061.守るもの

「エクレールが……この学校に入学?」

「はいっ!!」


 口の端を引きつらせながら問いかける言葉に、眼の前の少女は迷うことなく大きく頷く。

 嘘偽りのない表情。楽しげに、そして嬉しさ全開で発する彼女に否定の言葉を失ってしまった。

 この国の継承権第一位王女、エクレール。彼女が安々と貴族のみとはいえ学校に入学することは許されるのだろうか。チラリと横を見ればマティが呆れた表情で頭を抱えている。ポツリと聞こえてきた単語は『型破りだわ……』という言葉。もしやなにか知っているのかと問いかける。
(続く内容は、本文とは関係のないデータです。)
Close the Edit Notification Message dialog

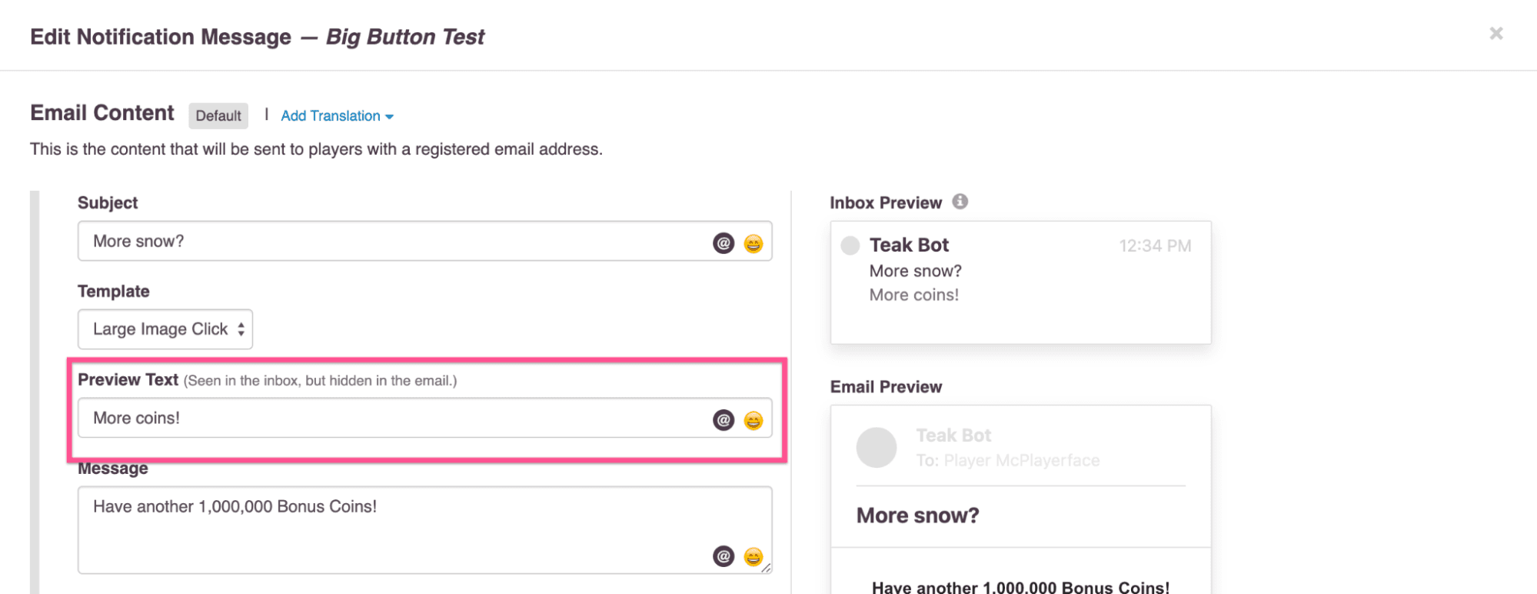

「マティ、王女様が学校に入学って普通あり得ること?」

「……昨日、いくらエクレールでもそれはないだろうと思いながら調べたのよ。結果は代々王族は学校に行くことなく家庭教師をつけるって書いてあったの。当然よね。第一王女だもの、身の周りくらいは警戒するわ。それを……それを……」


 溜めるように、フツフツとこみ上げる何かを抱えながらマティは顔を伏せる。

 ボソボソと隣の俺にさえ聞こえないなにかを呟く彼女。次に顔を上げた時には勢いよく立ち上がってそのつり上がった目をエクレールへと向けていた。
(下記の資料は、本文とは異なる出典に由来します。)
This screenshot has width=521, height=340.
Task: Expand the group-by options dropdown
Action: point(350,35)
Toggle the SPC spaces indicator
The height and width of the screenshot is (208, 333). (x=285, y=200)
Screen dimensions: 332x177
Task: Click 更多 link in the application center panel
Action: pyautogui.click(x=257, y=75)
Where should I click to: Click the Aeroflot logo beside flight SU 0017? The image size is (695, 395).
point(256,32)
「それを何のためらいもなくこの子は入学したの!いくらなんでも型破りがすぎるわよっ!!」

「ま、まぁまぁマティ。落ち着いて。そもそもなんでそんなに怒ってるの?」


 まるで怒りをぶつけるような。そして溜まりに溜まった堤防が決壊するように端を発したマティはキッと怒りを浮かべた目をこちらに向け、おもむろに一枚の紙を見せつけた。


「これは……部屋割り?」

「あたしの部屋割りよ」

「これがどうしたの?」

「よく見てみなさい。相方のとこ」


 見せつけてきたのは俺にも渡された部屋割について記された紙だった。

 寮はそれぞれ二人部屋。相方というとこれから部屋を共にする人のことだろう。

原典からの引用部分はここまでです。